Blooming once, blooming twice: Reblooming bearded irises

What if I told you that you can enjoy the beauty of bearded irises not just once, but multiple times a year? Thanks to reblooming bearded irises, a remarkable subset of this beloved plant species, this is entirely possible.

In my USDA Hardiness Zone 5, where winter temperatures can be quite cold, reblooming bearded irises typically produces two sets of blooms – one in the spring and another in late summer or early fall. These irises are also known as remontant irises or simply rebloomers. You can imagine my surprise when two of my irises started sending up floral shoots again! While they might not provide blooms throughout the entire growing season, having two bloom cycles in a single year is still a delightful feature that adds extended color to the garden. Gardeners in Zone 5 can indeed enjoy the charm of reblooming irises, even if it’s not a year-round spectacle.

Indeed, my ‘Pink Attraction’, after its initial spring bloom in mid-June, has continued to bloom non-stop from August 26 to this first week of October. And it’s not done!

While traditional bearded irises typically bloom in the spring, reblooming varieties surprise us with additional blooms during other seasons, such as summer and fall. This extended bloom period allows garden enthusiasts to enjoy their beauty throughout the growing season.
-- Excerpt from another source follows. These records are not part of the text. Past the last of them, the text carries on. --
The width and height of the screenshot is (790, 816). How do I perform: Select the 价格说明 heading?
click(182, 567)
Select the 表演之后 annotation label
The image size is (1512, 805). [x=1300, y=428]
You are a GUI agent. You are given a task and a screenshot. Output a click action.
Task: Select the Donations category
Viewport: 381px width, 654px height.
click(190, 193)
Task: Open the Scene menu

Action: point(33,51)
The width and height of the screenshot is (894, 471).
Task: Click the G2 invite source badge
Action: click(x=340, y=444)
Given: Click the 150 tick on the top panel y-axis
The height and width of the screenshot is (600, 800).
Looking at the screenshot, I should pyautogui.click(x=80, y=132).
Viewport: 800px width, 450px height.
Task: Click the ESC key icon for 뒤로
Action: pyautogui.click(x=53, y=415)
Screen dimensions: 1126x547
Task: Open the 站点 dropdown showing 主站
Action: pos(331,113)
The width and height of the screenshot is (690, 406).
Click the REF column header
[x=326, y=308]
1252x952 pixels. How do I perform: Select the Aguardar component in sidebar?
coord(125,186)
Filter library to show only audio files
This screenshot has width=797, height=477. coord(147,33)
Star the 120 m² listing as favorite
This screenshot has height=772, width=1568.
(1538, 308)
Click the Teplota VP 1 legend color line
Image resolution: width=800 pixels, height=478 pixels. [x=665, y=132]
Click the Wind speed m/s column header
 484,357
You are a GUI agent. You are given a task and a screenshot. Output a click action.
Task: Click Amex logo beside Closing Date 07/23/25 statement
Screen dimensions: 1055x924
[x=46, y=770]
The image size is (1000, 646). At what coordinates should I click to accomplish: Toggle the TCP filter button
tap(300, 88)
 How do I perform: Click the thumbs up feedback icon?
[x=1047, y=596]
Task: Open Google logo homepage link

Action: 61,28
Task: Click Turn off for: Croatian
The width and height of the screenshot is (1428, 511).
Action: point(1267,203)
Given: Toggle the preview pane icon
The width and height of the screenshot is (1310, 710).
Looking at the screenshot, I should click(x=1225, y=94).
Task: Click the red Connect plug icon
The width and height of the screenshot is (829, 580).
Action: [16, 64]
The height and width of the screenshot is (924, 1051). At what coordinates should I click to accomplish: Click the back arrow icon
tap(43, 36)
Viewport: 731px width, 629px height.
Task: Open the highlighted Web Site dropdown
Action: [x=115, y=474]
What are reblooming bearded irises?

For the regular iris, the rhizome that has accumulated enough reserves will see its terminal bud transformed into a floral bud. This will only develop after the winter. This process is called vernalization. In contrast, for the reblooming iris, the plant is able to produce bloom stalks after the initial flowering. Thus their floral buds can develop without a cold period.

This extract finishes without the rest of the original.